Blue = Random Output; Yellow = 2 Inputs [Y distance of Dino, Distance between Dino and midtop of obstacle]; Green = 2 Inputs [Y distance of Dino, Distance between Dino and topleft of obstacle]; Purple = 3 Inputs [Y distance of Dino, Distance between Dino and topleft of obstacle and top right of obstacle]
As seen from the graph above, the random action alogirithm never improved and consistently got 230 as it's score. Amoung the other 3 algorithm I used a 2 tailed T-test to compare the average score listed in the DataAnalysis Graph. While comparing test Yellow with test Green, there was a p-value of 0.0047 which was less than the alpha value of 0.05 meaning that the two algorithms were statistically different. On the other hand when comparing the Green and Purple test, the p-value was 0.63 which showed that even though the data numbers were not exactly the same, the data were statistically the same and if more tests were ran they would have got the same average score.
While looking at the video back of test Purple, the Dino AI kept reaching it's max around the 1800 mark because it kept jumping too late. The way the game was made, the farther you traveled, the faster the game gets which means that you have to jump earlier to pass the obstacle.
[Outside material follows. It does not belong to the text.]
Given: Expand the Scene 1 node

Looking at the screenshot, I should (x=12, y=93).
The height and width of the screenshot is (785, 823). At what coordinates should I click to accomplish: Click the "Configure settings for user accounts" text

But the AI never knew about the speed of the game so based on it's prespective, the speed of the obstacles was the same as the start.
After adding the Game Speed as an input, the AI performance increased dramatically and reached the limit of the game at 4800.
The only reason the AI did not perform any greater was because at 4650 it had to jump immediately after it touched the ground in order to keep up with the speed of the game.
- NEAT-Python : NEAT Python Library used from the "AI" of this project
- Pygame : Graphical Interface used to display the Dino game
- Tutorial : Since this is my first use of pygame, this video guided me on how to build the basic framework of the game
- Modify the NEAT algorithm and fitness function to allow the Dinosaurs to have an option to duck along with jump without causing stagnation.
- Add ability to fall down when in air to be able to dodge obstacles at higher speed when in the air.